Records:
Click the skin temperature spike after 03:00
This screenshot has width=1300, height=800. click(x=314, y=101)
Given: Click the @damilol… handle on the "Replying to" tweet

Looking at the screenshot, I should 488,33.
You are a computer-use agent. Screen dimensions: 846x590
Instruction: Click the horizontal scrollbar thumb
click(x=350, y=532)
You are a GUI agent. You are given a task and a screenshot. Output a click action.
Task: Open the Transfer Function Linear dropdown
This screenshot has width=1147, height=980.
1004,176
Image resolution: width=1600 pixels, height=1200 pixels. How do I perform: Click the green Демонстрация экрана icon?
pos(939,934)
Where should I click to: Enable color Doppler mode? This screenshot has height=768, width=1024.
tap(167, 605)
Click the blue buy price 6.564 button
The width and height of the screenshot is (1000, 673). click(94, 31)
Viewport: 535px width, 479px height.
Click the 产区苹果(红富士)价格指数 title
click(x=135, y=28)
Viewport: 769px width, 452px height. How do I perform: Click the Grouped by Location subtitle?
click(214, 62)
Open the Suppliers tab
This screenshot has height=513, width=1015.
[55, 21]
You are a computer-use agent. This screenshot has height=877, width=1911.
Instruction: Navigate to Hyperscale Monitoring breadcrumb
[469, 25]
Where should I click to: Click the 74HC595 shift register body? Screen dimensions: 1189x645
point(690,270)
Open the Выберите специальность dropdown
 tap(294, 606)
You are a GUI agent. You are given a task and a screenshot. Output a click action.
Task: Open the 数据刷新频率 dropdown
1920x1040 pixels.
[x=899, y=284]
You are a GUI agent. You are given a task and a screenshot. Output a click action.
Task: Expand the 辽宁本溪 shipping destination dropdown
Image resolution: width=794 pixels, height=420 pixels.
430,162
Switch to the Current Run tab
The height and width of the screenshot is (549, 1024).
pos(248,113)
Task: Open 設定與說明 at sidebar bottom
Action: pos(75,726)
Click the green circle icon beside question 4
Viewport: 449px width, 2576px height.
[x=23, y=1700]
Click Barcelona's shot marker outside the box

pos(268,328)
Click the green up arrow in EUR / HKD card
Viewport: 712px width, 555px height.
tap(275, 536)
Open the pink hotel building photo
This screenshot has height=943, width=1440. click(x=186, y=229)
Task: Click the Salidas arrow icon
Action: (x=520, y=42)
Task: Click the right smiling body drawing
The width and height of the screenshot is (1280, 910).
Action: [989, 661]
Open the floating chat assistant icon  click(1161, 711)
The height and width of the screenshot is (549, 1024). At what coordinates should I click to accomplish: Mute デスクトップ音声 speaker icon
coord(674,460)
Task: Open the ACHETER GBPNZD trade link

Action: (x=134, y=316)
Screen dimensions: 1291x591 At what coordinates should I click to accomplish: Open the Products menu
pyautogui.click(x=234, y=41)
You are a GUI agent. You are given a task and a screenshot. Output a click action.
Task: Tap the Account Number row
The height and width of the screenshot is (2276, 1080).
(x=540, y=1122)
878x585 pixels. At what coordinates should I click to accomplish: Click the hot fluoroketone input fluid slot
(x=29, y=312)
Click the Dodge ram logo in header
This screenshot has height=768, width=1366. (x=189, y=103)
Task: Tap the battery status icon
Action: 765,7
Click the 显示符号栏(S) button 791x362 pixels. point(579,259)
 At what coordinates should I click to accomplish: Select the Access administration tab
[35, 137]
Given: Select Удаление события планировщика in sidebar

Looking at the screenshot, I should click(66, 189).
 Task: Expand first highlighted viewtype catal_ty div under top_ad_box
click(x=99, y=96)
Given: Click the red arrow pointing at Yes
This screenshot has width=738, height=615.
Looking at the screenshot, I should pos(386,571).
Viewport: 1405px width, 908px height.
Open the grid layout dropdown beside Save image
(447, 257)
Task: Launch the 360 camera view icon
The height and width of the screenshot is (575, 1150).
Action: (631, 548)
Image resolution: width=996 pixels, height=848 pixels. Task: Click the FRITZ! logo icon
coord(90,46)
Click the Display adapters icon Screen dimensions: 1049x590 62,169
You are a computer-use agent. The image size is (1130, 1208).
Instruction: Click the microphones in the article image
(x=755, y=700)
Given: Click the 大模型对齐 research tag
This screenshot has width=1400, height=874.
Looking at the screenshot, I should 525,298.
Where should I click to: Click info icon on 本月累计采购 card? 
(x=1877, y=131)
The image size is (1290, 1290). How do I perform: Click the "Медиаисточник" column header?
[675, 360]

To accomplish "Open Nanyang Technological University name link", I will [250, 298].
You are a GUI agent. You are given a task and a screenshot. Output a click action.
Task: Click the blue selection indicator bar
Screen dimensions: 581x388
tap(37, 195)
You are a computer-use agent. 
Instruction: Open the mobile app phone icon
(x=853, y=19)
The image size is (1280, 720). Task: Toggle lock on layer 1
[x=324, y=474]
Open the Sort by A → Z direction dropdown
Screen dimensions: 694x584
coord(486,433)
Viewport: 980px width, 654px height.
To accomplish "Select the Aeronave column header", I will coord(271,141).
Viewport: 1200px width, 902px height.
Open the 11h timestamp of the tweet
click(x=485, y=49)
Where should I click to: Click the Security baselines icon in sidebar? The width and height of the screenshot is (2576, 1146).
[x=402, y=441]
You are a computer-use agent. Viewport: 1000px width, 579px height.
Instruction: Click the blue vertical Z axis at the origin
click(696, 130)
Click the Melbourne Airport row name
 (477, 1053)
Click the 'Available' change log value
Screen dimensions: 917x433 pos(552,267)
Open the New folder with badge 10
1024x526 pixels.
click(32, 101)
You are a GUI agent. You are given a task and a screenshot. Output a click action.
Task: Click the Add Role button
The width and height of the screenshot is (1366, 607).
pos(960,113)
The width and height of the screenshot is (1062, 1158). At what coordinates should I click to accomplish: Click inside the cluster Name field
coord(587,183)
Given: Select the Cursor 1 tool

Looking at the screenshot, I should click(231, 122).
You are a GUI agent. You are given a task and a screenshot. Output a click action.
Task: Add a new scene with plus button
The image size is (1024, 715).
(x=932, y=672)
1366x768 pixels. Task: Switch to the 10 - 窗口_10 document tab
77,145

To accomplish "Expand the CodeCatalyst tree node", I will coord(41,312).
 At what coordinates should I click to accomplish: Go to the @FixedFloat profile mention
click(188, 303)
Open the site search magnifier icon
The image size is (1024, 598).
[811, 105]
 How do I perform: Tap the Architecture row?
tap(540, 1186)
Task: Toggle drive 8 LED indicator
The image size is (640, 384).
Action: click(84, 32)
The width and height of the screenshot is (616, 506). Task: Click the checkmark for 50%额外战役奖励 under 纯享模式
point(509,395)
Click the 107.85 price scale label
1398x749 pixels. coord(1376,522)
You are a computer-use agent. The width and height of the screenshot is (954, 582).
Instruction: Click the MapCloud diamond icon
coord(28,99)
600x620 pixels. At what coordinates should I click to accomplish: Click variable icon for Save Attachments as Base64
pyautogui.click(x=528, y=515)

Your task:
Output the data exactly, from the first line through the line that holds "You are a computer-use agent. Screen", so that no later line appears.

Problem solution:
Click the skin temperature spike after 03:00
This screenshot has width=1300, height=800. click(x=314, y=101)
Given: Click the @damilol… handle on the "Replying to" tweet

Looking at the screenshot, I should 488,33.
You are a computer-use agent. Screen dimensions: 846x590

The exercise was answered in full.